§ TO-DO LIST:
**a)** Please quote the thread on integrals of simple functions word for word, beginning at the words "The author is" and stopping after "non-negative simple functions.".
**b)** Print the rows verbatim, starting at the line that has "The image size is (799, 795)." and continuing through the final row.

§ EXCERPT TO READ:
* * * * * * * * *

While studying measure theory, I encountered a simple proposition which contains a step I was not able to follow. First, here are some relevant definitions(not all of them, since there would be too many):
Definition: A real-valued function is simple if it has only a finite number of values.
A simple measurable function can be represented in the form $$ \varphi=\sum_{j=1}^{n} a_{j} \chi_{{E}_{j}} $$
where $a_{j} \in \mathbb{R}$ and $\chi_{{E}_{j}}$ is the characteristic function of a set $E_{j}$ in X.
Definition: We define the integral of $\varphi$ with respect to $\mu$ to be the extended real number $$ \int \varphi d \mu=\sum_{j=1}^{n} a_{j} \mu\left(E_{j}\right) $$
What the book states and proves: If $\lambda$ is defined for $E$ in $\boldsymbol{X}$ by $$ \lambda(E)=\int \varphi \chi_{E} d \mu $$ then $\lambda$ is a measure on $X$.
Proof:
Observe that $$ \varphi \chi_{E}=\sum_{j=1}^{n} a_{j} \chi_{E_{j} \cap E} $$
and that $$ \lambda(E)=\int \varphi \chi_{E} d \mu=\sum_{j=1}^{n} a_{j} \int \chi_{E_{j} \cap E} d \mu $$
The above expression is the issue for me. Why does $$\int \varphi \chi_{E} d \mu=\sum_{j=1}^{n} a_{j} \int \chi_{E_{j} \cap E} d \mu$$ holds?
The author is taking the summand $\sum_{j=1}^{n} a_{j}$ out of integral, but I dont know why this is valid, since $a_{j} \in \mathbb{R}$ and therefore the sum may be negative, which is a problem since we only know so far that $$ \int c \varphi d \mu=c \int \varphi d \mu $$ where $c \geq 0$.
References: The elements of Integration and Lebesgue Measure by Robert G. Bartle
Thanks in advance, Lucas
Edit: I went through the Bartle. OP should specify that the above integral is only for non-negative simple functions.
He didn't manipulate any integral. We have that $\mathbb{I}_E\varphi$ is a simple function: $$\mathbb{I}_E\varphi=\sum_{k=1}^na_k\mathbb{I}_{E_k\cap E}$$ So its integral (in OP) is defined as $$\int \mathbb{I}_E\varphi \,d\mu = \sum_{k=1}^na_k\mu(E_k\cap E)$$ We also know that $\mathbb{I}_{E_k\cap E}$ is a (very) simple function, so $$\int \mathbb{I}_{E_k\cap E}d\mu = \mu(E_k\cap E)$$ Therefore $$\int \mathbb{I}_E\varphi \,d\mu=\sum_{k=1}^na_k\int \mathbb{I}_{E_k\cap E}d\mu $$

* * * * * * * * *

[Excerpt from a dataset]
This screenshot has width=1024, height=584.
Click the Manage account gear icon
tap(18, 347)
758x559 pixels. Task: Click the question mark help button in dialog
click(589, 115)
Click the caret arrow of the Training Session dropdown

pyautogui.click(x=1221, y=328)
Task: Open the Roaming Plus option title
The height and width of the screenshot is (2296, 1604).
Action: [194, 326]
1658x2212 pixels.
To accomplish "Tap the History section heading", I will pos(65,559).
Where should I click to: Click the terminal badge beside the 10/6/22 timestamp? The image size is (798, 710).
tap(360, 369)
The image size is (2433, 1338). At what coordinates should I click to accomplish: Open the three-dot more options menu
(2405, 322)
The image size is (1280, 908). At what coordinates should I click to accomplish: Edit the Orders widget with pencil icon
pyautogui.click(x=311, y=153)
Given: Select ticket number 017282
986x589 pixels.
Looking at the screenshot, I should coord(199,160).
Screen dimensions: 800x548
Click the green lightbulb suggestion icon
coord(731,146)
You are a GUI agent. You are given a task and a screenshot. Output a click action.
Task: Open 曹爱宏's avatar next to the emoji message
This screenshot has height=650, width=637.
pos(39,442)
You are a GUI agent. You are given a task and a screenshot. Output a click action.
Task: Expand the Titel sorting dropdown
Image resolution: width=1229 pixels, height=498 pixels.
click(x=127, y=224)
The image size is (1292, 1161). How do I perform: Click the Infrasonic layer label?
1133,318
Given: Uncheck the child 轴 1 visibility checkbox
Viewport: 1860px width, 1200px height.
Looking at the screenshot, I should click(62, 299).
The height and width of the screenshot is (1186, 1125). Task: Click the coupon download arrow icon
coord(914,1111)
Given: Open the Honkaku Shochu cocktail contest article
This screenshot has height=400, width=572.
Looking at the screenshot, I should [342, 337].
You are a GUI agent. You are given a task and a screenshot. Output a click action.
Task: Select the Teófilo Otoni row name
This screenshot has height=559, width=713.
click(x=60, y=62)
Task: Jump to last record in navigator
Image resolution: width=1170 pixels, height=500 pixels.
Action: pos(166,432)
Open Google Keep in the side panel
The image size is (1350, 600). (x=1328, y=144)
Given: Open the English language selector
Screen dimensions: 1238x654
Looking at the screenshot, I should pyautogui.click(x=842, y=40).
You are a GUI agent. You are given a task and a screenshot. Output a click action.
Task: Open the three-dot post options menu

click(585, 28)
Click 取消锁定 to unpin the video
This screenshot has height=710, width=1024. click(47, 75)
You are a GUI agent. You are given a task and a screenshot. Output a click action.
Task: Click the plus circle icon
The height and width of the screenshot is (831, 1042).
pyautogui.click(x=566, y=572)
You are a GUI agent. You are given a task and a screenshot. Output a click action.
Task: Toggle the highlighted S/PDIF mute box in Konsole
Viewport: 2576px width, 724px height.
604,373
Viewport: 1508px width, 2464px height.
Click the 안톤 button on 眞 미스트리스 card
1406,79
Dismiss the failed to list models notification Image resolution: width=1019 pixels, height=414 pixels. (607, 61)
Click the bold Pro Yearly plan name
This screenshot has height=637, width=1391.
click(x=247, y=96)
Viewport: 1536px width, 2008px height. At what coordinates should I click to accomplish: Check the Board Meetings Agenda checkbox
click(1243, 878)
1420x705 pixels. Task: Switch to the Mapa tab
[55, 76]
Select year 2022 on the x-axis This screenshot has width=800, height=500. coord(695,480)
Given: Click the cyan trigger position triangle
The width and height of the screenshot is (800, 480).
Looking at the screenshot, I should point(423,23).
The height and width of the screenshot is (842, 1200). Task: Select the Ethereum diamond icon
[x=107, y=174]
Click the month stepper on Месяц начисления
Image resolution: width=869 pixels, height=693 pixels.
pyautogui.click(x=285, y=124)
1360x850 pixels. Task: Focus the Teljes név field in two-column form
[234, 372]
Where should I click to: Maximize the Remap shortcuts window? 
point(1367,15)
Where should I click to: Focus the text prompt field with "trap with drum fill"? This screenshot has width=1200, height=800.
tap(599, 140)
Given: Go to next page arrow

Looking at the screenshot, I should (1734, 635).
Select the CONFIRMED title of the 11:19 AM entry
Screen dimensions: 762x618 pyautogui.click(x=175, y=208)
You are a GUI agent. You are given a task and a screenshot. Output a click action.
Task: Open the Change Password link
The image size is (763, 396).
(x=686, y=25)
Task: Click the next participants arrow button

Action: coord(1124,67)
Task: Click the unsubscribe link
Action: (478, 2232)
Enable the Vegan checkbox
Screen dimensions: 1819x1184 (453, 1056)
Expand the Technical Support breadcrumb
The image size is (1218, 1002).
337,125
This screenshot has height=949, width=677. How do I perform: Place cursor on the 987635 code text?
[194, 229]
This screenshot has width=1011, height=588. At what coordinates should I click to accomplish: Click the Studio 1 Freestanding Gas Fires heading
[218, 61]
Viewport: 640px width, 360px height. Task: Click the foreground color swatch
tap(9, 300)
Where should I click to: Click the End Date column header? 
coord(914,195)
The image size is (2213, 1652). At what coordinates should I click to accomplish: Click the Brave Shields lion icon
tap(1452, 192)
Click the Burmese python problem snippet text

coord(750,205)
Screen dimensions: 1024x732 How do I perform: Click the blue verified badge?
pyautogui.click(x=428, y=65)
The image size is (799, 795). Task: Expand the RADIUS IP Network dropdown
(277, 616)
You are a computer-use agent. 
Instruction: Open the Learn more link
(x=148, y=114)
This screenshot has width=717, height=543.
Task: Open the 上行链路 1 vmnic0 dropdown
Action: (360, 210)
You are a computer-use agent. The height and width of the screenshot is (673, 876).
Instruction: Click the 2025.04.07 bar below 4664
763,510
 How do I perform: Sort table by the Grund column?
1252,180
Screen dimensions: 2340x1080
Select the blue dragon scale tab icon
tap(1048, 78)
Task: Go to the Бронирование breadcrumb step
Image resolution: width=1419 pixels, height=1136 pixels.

* * * * * * * * *

§ RESPONSE LIST:
**a)**
The author is taking the summand $\sum_{j=1}^{n} a_{j}$ out of integral, but I dont know why this is valid, since $a_{j} \in \mathbb{R}$ and therefore the sum may be negative, which is a problem since we only know so far that $$ \int c \varphi d \mu=c \int \varphi d \mu $$ where $c \geq 0$.
References: The elements of Integration and Lebesgue Measure by Robert G. Bartle
Thanks in advance, Lucas
Edit: I went through the Bartle. OP should specify that the above integral is only for non-negative simple functions.

**b)**
The image size is (799, 795). Task: Expand the RADIUS IP Network dropdown
(277, 616)
You are a computer-use agent. 
Instruction: Open the Learn more link
(x=148, y=114)
This screenshot has width=717, height=543.
Task: Open the 上行链路 1 vmnic0 dropdown
Action: (360, 210)
You are a computer-use agent. The height and width of the screenshot is (673, 876).
Instruction: Click the 2025.04.07 bar below 4664
763,510
 How do I perform: Sort table by the Grund column?
1252,180
Screen dimensions: 2340x1080
Select the blue dragon scale tab icon
tap(1048, 78)
Task: Go to the Бронирование breadcrumb step
Image resolution: width=1419 pixels, height=1136 pixels.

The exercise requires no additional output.